Corporate strategy complicates the math further. GM has shifted sourcing to reduce tariff exposure. Hyundai’s Georgia plant is a billion-dollar capital bet driven partly by trade policy. Because the split between costs absorbed by manufacturers and costs passed to consumers varies by brand, model, and quarter, any single industry-wide total is inherently rough.

The Federal Reserve note and the Penn Wharton model both confirm that tariff-driven costs are real and substantial, but neither produces a consolidated automotive figure. Their value lies in documenting the channels through which tariffs generate expenses, not in endorsing a specific dollar total. Without more granular disclosure from automakers or the U.S. Trade Representative, the precise cumulative bill remains an open question.
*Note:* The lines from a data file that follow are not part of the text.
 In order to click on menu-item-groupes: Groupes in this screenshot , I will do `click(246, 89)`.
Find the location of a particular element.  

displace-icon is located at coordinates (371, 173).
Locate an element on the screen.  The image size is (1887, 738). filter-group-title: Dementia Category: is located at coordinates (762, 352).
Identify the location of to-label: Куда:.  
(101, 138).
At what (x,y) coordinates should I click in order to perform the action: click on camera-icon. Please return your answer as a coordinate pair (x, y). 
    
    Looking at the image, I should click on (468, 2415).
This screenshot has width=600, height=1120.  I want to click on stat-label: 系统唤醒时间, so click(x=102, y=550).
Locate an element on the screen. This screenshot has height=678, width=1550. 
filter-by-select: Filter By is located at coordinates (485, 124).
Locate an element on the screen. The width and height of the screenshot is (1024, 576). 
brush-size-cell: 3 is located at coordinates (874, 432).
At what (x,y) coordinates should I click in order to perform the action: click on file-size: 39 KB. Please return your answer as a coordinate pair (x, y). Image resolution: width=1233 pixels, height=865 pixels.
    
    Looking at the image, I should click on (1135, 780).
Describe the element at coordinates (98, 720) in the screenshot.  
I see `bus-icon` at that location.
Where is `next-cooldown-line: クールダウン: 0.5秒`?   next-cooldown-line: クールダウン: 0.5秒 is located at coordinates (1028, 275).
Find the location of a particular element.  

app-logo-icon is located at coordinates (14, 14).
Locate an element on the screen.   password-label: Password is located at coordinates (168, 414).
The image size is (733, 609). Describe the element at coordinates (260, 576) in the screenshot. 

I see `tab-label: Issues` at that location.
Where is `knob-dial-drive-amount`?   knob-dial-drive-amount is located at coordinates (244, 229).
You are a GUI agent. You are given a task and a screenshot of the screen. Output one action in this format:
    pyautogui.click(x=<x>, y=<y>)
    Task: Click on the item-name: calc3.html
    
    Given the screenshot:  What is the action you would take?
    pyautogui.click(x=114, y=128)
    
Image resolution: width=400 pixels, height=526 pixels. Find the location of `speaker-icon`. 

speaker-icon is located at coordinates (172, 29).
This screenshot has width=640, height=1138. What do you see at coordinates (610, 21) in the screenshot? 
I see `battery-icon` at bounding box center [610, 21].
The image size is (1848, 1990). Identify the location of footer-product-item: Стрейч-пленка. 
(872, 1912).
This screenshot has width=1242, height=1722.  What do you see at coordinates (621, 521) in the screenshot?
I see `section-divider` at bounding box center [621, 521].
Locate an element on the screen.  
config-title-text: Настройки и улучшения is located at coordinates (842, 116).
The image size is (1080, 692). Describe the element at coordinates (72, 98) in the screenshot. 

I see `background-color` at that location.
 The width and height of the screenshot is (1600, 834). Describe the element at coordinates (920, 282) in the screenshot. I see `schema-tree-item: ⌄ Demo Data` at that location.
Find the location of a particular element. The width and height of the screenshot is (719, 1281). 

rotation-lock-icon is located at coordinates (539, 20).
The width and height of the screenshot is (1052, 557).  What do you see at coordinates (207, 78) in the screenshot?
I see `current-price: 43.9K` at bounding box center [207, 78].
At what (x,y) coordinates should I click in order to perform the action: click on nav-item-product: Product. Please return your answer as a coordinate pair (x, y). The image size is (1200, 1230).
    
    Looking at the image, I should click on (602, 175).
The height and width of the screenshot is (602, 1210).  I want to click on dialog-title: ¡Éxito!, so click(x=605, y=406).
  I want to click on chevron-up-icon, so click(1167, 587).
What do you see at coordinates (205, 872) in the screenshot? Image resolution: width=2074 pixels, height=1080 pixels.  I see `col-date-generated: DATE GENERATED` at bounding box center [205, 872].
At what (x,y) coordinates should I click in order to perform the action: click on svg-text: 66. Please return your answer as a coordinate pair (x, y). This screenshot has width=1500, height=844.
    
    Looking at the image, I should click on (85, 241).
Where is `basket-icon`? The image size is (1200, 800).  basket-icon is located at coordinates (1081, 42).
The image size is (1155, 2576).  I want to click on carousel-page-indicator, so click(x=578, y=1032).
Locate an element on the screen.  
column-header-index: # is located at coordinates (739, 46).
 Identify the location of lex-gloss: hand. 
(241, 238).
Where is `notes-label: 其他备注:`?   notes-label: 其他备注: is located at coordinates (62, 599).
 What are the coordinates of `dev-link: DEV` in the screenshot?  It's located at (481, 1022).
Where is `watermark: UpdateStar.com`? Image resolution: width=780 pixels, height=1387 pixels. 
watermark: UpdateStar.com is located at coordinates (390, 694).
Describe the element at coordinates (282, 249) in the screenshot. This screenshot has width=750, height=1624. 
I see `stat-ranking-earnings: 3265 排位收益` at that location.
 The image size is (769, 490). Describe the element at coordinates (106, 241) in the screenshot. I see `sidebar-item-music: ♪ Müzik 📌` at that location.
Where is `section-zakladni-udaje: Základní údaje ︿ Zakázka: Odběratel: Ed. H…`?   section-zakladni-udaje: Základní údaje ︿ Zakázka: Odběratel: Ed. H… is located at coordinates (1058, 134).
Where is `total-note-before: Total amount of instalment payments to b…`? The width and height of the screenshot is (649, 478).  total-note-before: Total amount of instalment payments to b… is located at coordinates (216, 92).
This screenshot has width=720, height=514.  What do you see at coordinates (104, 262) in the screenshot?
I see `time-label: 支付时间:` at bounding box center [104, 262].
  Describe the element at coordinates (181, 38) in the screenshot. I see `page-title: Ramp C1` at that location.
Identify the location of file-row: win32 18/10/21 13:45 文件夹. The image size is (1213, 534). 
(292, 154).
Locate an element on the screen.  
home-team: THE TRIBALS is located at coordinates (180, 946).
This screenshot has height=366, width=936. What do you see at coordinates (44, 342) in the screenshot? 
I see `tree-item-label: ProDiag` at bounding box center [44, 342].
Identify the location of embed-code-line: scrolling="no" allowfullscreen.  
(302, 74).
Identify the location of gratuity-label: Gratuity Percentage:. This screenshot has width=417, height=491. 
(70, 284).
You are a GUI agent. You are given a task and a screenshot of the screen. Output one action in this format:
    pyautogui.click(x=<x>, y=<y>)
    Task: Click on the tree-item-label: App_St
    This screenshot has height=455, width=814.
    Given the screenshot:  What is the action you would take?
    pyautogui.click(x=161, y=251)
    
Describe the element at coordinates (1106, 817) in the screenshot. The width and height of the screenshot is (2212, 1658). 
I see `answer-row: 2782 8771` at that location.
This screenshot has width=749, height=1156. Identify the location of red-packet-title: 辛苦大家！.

How tariff costs follow buyers into the finance office

For a shopper walking onto a lot in North Texas or anywhere else, the policy debate over exact totals matters far less than the practical outcome. Research from the Federal Reserve and the University of Pennsylvania confirms that tariffs and compliance rules are adding measurable cost somewhere between the factory floor and the finance office. Whether that cost shows up as a higher monthly payment, a smaller trade-in offer, or fewer manufacturer incentives, it squeezes buyers already stretched by elevated interest rates.

Automakers do not routinely disclose tariff payments, compliance spending, or how much of those costs they pass along to consumers. That lack of transparency makes it harder for independent researchers to pressure-test claims like Schnitzer’s and leaves buyers with little way to know how much of their monthly payment traces back to trade policy rather than to the vehicle itself.

What the verified evidence makes plain: tariffs and USMCA rules are imposing substantial, ongoing costs on the American auto industry. The precise total, and how it splits between corporate balance sheets and consumer wallets, is still being written. The burden is real. The accounting is not finished.